Programación Guía de la Feria de Jerez 2024

La llegada del verano llega con buen tiempo y con la gente quejándose del calor. Lo raro es que estuviera nevando. En diciembre nos quejamos del frío. Si llueve, lo de los paraguas no nos gusta. Con lo de la sequía nunca llueve a gusto de todos y hasta se imploran quejas y rogativas a los santos para pedir intermediaciones santorales con las nubes para que cumplan su función. Por aquello del cambio climático cada vez hay más extremos y quejarse del tiempo es el mejor justificante para desencadenar opiniones de todo tipo.

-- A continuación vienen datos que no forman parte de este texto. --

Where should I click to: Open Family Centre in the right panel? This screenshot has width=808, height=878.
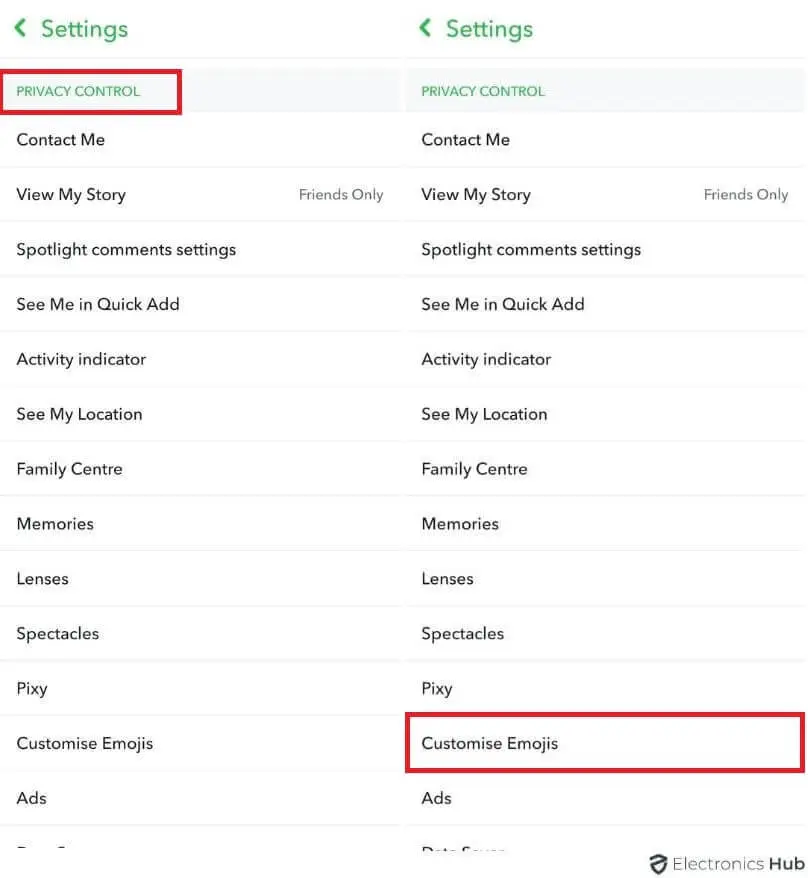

Pero, por otro lado, lo del cambio no va con nosotros.

En la tierra del quejío por antonomasia, hay otros que son para reir. Nos quejamos por todo. De vicio. El verbo quejarse lo conjugamos como nadie. Y, porque el día solo tiene veinticuatro y las criaturitas tienen que descansar por la noche, porque si no fuese así sería un auténtico maratón de quejas y reclamaciones de semanas y meses. Por aquello de estar quejándose por todo, desde muy temprano asistimos impávidos a discusiones bizantinas sobre las maneras de comportarse de los críos, los abueletes o los vecinos del ascensor. Sobre las formas de atender en una cafetería, los aparcados en doble fila, los atascos de los semáforos, el malhumor de algún viandante o la falta de empatía de algún tutor, de algún médico o del administrativo de la ventanilla que cierra a las once de la mañana. La catarsis colectiva en que se está convirtiendo la vida en sociedad no deja de ser una experiencia extrasensorial dirigida por los especialistas en quejas en la que la mayoría de las personas andan a la defensiva por aquello de prevenir antes que curar.

No en vano, aunque todos seamos buenos y tengamos buen corazón, ya sea por el mimetismo o por las enormes ganas de sobrevivir, fácilmente nos subimos al carro de la queja. Y los que no se suban seríamos especie en extinción. Con lo de energía que ahorraríamos.